◆ Passage extrait:
------

« MAIN BASSE SUR LE CAMEROUN » UN PAMPHLET EXECRABLE ?
« MAIN BASSE SUR LE CAMEROUN » UN PAMPHLET EXECRABLE ?
Le
texte ci-dessous qu’on délectera avec avidité à l’instar de ses autres
écrits politiques est la fameuse réplique que fit le grand Mongo Béti
aux petites bêtises du politologue français Jean-François Bayart à
propos de « Main basse sur le Cameroun, autopsie d’une décolonisation
», pamphlet qui fit tant trembler le régime françafricain de Georges
Pompidou. Il constitue le deuxième volet du mitraillage de l’auteur de «
L’Etat au Cameron » entamé avec l’article « Quand J.-F. Bayart crachait
sans vergogne sur « Main Basse sur le Cameroun ».
L'ERE DES KAMIKAZE
Le maître puise fatalement dans sa mégalomanie l'image qu'il se fait du
dominé, de l'ilote; rien d'étonnant si cette image est à la fois
méprisante et niaise, paradoxalement. Le colonialisme français était
sorti victorieux en 1960 des dernières phases d'une longue confrontation
avec les progressistes africains; il avait réussi à installer partout
des tyrannies à sa dévotion. Il s'était tout naturellement persuadé
qu'il allait avoir désormais une existence sans orage, puisqu'il venait
de se débarrasser définitivement de ses adversaires.
Ses agents auraient dû s'armer, d'une façon ou d'une autre, en prévision
des changements inéluctables; ils se sont abandonnés à la somnolente
facilité des usages consacrés, des préjugés en béton, des argumentations
en trompe-l'œil. En Afrique, on devait bien pouvoir venir à bout de
tous les obstacles par les moyens de basse police : terreur, corruption,
ruse, manipulation, intoxication, censure. Peu familiers de l'Histoire,
ignorant même celle de leur propre pays, comment auraient-ils connu
celle de ses lois inéluctables qui a tôt tait de dresser, dans toute
société, l'intelligentsia contre l'oppresseur ?

------

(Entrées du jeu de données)
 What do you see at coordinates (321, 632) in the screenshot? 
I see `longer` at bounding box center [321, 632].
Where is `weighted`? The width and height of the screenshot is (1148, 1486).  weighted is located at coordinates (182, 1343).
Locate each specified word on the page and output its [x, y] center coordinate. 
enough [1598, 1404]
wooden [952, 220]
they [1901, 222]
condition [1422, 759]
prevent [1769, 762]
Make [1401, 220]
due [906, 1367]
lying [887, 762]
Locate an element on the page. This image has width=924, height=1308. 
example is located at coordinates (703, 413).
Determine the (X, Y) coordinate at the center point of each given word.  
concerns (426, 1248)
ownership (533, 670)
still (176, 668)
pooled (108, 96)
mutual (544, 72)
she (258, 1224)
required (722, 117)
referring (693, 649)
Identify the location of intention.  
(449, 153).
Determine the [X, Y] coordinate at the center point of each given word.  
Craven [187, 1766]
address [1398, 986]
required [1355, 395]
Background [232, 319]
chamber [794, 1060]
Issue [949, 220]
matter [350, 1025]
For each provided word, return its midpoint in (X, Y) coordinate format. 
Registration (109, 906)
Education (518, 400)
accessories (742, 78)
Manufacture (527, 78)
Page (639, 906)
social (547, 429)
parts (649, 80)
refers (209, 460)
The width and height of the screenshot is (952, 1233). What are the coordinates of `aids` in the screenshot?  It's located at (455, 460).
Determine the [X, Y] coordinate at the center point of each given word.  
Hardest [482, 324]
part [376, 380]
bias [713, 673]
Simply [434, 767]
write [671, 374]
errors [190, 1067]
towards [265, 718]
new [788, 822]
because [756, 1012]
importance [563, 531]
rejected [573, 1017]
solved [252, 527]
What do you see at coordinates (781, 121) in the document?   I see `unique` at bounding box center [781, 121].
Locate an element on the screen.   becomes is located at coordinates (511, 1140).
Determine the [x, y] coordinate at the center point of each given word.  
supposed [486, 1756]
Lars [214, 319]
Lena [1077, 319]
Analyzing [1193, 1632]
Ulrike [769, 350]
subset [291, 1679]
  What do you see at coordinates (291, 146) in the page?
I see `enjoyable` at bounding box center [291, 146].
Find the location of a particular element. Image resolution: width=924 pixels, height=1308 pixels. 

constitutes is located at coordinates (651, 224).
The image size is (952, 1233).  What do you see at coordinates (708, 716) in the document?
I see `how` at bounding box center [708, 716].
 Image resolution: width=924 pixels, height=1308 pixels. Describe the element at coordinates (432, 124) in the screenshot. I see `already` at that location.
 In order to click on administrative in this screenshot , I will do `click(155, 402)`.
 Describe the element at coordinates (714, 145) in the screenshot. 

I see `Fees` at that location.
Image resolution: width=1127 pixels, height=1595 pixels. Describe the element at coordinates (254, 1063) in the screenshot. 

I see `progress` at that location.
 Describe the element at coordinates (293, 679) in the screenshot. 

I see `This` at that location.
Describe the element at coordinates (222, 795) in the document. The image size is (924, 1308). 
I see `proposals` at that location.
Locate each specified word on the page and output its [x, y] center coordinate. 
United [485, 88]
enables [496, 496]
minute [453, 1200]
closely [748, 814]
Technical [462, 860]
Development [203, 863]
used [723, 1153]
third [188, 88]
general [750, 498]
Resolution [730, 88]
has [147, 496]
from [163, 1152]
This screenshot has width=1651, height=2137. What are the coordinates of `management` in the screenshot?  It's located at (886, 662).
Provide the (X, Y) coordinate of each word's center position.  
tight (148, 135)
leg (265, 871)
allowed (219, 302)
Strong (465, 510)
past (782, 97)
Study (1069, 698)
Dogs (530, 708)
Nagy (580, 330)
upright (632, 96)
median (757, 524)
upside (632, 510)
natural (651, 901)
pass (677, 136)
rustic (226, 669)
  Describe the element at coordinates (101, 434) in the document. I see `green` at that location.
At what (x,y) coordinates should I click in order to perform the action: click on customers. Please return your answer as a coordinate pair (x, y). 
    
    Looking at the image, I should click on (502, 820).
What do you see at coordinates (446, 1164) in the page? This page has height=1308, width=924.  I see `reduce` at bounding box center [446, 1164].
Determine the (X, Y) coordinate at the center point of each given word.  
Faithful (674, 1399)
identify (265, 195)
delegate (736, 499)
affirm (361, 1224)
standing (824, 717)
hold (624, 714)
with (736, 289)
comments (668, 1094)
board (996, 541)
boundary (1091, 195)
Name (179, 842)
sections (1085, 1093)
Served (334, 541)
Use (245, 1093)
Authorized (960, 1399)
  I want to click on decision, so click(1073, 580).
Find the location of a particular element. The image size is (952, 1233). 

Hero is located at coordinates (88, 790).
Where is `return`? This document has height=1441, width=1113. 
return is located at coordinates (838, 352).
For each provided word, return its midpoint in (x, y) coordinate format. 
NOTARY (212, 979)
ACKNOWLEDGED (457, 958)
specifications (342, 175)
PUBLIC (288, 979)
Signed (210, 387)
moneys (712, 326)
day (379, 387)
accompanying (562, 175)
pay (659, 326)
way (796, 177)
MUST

------

◆ Travail demandé:
A: D'après le texte sur « Main basse sur le Cameroun », en quelle année le colonialisme français était-il sorti victorieux des dernières phases de sa confrontation avec les progressistes africains ?
B: Donnez la suite du texte sur « Main basse sur le Cameroun » à partir de l'endroit où il s'arrête.

◆ Réponses aux consignes:
A: En 1960.

B:
Main basse sur le Cameroun marque une date charnière dans l'histoire du
colonialisme français en Afrique. Pour la première fois, la domination
coloniale française (appelée désormais plus justement néo-colonialisme)
se heurte à une génération d'intellectuels ayant atteint ou, parfois,
dépassé la quarantaine sans que le système quasi esclavagiste ait réussi
à les domestiquer par la peur ou par la corruption. C'est une situation
fondamentalement nouvelle, que la bourgeoisie dirigeante française
n'avait jamais imaginée, et qu'elle va vivre dans des affres bizarres,
ni pathétiques ni grotesques, comme toutes les souffrances nées de
perversions inavouables.
Que s'était-il passé chaque fois jusque-là ?
Le Congo-Océan avant la guerre, les travaux forcés auxquels le
capitalisme colonial eut constamment recours, la répression du
soulèvement malgache en 1947, les massacres de Douala au lendemain de la
guerre, pour ne citer que quelques épisodes exemplaires, que
d'atrocités avaient émaillé la domination française en Afrique.
Mentionnés parfois, très rarement développés dans les ouvrages coloniaux
ou les médias de la bourgeoisie dirigeante française, détentrice du
monopole de la parole, ces événements avaient toujours été l'objet d'un
discours extérieur qui, par la force des choses, les dénaturait de
quelque façon. Il les édulcorait, quand il ne les passait pas sous
silence; au mieux il les conditionnait pour les couler dans le moule
d'idéologies où la défense des Africains n'avait que peu de part.
Et nos intellectuels, que faisaient-ils donc ? Car nous en avions, des
intellectuels! Ils étaient, conformément aux désirs du maître, chefs
d'État, ministres, fonctionnaires internationaux (nommés avec
l'assentiment de l'impérialisme). Bref, ils ne pouvaient se permettre de
déplaire à ceux auxquels ils croyaient tout devoir. Ils s'étaient donc
tenus cois, jusqu'en 1972, date où parut Main Basse sur le Cameroun. En
effet, dans quel ouvrage un écrivain africain francophone renommé
dénonce-t-il les massacres de Madagascar, les horreurs du Congo-Océan ou
la cruelle répression du R.D.A. avant 1972 ? Dans aucun.
Vous pensez bien que le maître devait se féliciter de cette abstention
et qu'il ne pouvait que l'encourager puisqu'elle lui laissait le champ
libre. A peine un talent émergeait-il, aussitôt ravi aux damnés de la
terre, il était soûlé d'encens, assourdi d'apothéoses, accablé
d'honneurs et d'argent, glacé de consignes du silence, muselé.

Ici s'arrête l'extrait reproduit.